§ **Work request**:
For the listing below, output exactly the lines from the line with "Given: Click the fast forward speed icon" up to and including the line with "This screenshot has height=540, width=1284.", and no other lines.
-- Study material follows --
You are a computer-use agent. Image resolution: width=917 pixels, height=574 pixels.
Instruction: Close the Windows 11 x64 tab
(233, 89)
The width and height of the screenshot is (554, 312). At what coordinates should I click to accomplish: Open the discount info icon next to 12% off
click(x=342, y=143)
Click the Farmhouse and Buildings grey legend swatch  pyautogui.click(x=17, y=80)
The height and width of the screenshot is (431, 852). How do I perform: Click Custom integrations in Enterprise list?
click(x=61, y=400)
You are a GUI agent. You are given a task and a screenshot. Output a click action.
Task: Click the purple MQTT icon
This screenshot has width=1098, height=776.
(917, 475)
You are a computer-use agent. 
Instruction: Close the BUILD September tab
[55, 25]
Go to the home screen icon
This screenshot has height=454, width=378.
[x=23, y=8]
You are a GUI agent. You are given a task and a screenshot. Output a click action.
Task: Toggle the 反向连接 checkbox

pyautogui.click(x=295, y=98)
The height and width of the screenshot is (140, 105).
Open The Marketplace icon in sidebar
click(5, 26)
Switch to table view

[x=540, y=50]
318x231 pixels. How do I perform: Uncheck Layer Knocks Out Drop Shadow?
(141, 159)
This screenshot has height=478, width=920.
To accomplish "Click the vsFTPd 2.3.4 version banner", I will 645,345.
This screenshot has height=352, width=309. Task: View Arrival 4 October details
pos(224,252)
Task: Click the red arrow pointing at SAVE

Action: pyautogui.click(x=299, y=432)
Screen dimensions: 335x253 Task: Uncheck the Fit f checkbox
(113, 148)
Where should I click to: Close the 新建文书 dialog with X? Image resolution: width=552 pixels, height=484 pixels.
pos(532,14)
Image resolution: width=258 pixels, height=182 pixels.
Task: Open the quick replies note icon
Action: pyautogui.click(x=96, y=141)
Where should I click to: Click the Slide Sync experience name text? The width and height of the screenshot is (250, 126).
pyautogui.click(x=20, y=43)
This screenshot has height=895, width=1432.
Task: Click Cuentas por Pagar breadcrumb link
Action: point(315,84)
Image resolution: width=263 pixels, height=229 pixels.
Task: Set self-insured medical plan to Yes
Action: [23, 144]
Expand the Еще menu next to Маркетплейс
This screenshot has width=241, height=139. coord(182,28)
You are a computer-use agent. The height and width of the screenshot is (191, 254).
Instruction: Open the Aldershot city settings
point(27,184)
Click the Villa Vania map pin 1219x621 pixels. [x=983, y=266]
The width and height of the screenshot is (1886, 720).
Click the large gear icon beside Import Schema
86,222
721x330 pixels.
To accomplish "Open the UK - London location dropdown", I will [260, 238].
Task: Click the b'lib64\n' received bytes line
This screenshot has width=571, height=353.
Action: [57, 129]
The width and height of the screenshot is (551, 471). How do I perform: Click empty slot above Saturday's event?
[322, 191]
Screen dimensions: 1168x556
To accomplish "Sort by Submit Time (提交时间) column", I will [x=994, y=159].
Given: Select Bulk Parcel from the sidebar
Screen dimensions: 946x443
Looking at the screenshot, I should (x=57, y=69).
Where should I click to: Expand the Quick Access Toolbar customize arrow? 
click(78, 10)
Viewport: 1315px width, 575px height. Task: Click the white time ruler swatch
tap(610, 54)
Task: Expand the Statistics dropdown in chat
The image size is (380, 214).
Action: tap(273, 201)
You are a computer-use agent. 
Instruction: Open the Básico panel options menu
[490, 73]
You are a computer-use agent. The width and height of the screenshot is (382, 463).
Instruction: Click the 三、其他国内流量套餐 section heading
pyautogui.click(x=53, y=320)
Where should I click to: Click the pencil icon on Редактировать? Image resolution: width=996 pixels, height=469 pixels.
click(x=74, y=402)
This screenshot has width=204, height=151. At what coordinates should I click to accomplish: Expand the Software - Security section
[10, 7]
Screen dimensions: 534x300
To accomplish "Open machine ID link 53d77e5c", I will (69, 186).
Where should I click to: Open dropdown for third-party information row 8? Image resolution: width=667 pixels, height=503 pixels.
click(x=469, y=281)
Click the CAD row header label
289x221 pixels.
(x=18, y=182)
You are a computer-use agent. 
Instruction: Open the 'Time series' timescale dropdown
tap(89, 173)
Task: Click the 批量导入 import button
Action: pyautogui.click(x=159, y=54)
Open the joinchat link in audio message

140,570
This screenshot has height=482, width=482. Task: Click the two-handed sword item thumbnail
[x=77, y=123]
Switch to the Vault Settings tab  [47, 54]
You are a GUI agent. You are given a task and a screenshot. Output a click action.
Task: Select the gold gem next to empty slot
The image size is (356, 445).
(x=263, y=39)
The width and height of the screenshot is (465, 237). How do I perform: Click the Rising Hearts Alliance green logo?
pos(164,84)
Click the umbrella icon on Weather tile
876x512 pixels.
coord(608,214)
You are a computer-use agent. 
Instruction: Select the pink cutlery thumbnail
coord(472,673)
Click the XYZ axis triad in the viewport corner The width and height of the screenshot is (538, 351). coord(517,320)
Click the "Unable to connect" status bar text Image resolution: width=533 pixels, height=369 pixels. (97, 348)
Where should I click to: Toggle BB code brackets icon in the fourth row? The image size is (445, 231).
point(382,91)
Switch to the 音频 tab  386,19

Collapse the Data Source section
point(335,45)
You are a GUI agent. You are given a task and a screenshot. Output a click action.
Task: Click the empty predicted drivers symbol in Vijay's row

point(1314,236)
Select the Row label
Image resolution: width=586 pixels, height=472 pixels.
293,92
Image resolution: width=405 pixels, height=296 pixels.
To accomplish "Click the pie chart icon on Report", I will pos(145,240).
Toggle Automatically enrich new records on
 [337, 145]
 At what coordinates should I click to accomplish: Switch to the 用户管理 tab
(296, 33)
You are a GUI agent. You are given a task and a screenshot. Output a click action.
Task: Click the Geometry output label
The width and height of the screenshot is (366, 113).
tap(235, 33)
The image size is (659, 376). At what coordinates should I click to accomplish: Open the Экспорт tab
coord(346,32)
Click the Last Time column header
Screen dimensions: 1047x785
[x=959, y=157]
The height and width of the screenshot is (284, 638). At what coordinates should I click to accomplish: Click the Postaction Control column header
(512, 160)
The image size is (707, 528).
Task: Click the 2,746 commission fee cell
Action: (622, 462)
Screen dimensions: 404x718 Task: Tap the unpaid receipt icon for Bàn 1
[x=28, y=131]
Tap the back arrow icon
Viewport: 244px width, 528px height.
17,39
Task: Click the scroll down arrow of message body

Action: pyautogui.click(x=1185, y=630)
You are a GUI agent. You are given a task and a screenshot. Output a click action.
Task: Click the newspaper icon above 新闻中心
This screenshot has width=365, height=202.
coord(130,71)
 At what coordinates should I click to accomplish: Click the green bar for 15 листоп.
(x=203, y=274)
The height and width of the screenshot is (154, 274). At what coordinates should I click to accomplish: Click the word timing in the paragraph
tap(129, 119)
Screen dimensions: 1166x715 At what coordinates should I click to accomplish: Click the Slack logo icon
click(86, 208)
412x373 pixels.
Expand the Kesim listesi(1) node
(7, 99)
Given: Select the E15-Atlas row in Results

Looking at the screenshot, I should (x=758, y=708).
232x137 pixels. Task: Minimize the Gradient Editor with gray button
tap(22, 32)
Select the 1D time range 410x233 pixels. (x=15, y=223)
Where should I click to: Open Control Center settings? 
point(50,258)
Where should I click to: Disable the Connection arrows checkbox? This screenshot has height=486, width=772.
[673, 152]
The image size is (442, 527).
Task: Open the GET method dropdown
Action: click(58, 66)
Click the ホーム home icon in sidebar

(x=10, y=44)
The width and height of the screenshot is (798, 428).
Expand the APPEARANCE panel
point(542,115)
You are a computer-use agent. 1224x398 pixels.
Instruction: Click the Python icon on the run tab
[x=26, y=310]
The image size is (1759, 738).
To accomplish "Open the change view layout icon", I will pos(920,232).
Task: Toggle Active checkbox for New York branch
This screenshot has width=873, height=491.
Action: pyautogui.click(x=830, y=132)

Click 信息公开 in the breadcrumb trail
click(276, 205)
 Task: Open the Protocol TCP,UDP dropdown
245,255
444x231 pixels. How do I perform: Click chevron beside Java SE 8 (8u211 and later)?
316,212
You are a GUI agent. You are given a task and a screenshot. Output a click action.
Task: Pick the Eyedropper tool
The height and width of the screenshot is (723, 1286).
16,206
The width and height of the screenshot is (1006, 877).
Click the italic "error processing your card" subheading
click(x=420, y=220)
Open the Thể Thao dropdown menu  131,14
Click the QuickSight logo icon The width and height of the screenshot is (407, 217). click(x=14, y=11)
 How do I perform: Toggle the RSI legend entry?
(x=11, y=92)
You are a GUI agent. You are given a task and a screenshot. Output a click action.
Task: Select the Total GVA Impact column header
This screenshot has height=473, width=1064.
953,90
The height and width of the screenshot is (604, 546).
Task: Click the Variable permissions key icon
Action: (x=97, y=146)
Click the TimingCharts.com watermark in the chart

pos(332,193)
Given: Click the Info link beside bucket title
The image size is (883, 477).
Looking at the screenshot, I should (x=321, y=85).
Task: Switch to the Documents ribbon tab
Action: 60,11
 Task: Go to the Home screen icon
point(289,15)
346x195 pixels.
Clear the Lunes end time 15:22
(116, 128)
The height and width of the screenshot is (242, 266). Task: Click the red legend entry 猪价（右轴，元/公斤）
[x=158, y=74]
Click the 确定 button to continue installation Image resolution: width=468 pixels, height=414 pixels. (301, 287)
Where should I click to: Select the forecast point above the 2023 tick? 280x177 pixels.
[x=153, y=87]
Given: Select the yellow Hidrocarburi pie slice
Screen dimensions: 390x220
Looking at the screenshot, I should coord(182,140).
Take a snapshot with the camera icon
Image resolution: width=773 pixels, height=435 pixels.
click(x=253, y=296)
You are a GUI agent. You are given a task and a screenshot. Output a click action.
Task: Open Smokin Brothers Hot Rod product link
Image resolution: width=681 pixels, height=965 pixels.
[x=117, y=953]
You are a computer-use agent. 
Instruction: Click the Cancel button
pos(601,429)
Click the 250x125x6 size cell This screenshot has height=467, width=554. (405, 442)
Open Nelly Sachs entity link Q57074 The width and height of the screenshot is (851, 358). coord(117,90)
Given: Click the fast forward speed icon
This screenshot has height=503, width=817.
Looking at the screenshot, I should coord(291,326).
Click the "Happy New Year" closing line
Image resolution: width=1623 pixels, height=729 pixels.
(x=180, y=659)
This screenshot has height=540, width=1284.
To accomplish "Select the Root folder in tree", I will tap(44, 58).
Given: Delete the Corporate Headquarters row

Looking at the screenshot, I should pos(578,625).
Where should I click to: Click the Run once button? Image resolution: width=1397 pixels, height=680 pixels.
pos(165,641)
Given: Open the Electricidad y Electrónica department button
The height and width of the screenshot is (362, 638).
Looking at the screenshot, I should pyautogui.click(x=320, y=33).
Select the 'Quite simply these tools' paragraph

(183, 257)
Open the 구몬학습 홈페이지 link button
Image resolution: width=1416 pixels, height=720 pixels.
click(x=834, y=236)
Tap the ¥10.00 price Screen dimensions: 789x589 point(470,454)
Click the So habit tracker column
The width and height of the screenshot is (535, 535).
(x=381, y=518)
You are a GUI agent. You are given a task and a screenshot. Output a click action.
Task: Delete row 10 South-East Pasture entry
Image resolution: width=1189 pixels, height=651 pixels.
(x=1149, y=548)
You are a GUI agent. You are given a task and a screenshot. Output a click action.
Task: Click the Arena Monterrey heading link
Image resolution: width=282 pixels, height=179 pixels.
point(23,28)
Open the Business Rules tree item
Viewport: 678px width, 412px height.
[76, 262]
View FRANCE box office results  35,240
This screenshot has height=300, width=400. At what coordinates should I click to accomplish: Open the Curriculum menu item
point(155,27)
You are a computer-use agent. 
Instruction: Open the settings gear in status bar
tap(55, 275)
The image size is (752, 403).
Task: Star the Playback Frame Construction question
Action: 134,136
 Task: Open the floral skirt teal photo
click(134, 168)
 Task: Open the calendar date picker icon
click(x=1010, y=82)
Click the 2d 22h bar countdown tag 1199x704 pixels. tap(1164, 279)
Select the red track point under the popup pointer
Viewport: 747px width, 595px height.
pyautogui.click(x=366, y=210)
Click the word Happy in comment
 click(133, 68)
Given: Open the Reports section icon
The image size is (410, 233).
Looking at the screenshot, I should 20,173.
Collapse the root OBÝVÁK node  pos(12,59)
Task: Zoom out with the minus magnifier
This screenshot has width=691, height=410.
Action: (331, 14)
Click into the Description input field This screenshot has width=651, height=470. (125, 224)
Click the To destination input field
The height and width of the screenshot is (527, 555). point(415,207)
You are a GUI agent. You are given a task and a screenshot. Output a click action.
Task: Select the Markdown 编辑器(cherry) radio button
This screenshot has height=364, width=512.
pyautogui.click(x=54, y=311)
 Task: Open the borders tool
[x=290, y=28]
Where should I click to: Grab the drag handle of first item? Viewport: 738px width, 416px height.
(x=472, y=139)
-- Study material concluded --
§ **Task output**:
Given: Click the fast forward speed icon
This screenshot has height=503, width=817.
Looking at the screenshot, I should coord(291,326).
Click the "Happy New Year" closing line
Image resolution: width=1623 pixels, height=729 pixels.
(x=180, y=659)
This screenshot has height=540, width=1284.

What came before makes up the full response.